### ENTRIES PROVIDED
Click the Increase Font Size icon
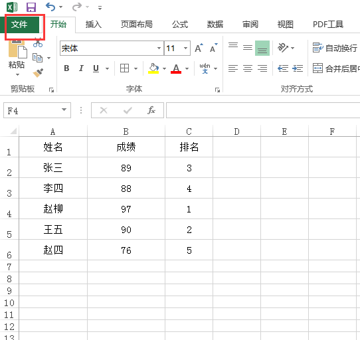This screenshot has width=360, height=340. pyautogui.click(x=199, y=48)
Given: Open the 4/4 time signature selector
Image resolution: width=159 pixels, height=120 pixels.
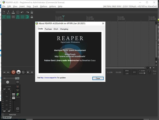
######
### ENTRIES PROVIDED
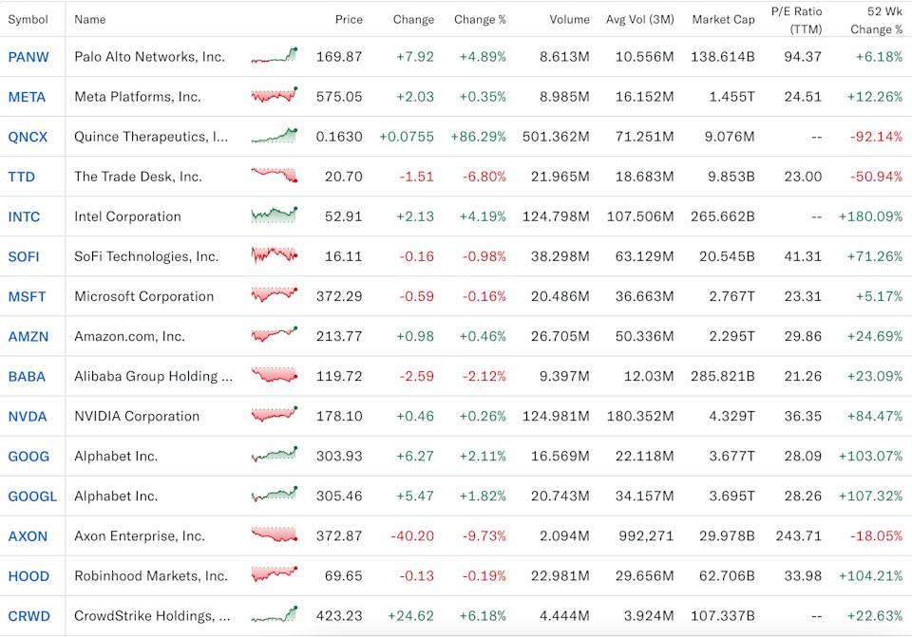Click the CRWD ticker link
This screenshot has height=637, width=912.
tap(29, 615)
######
*YOUR OBJECTIVE*
Take from the material above the lines running from the one with "Given: Open the 4/4 time signature selector" through the one with "Image resolution: width=159", and repeat them exactly, with nothing else.

*WORKED SOLUTION*
Given: Open the 4/4 time signature selector
Image resolution: width=159 pixels, height=120 pixels.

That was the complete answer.